> [Task prompt] Please go line by line and repeat the data below exactly, with no images.
____
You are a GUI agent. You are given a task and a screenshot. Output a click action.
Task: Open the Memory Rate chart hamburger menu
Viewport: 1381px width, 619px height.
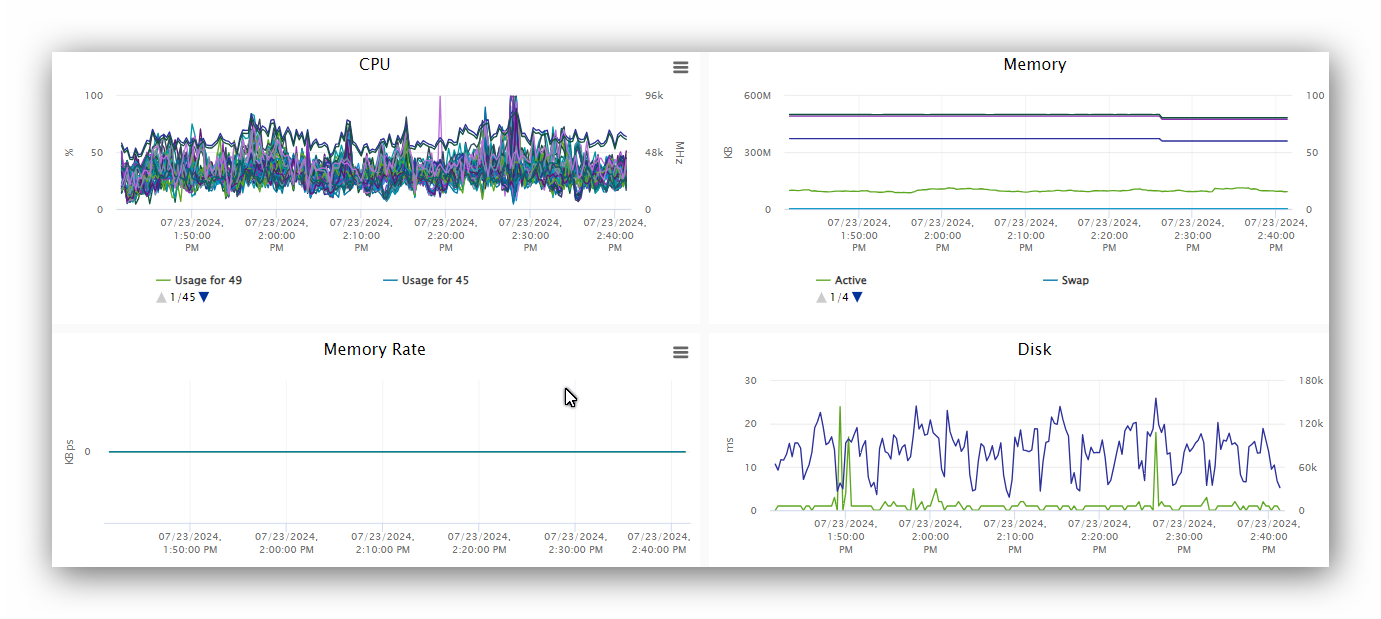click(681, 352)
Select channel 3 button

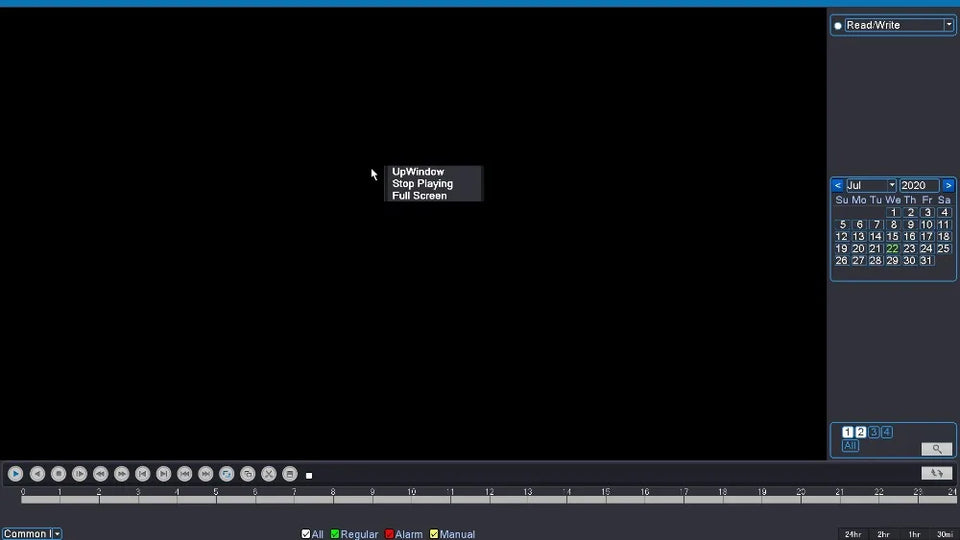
____
> [Response to the task]
You are a GUI agent. You are given a task and a screenshot. Output a click action.
Task: Open the Memory Rate chart hamburger menu
Viewport: 1381px width, 619px height.
click(681, 352)
Select channel 3 button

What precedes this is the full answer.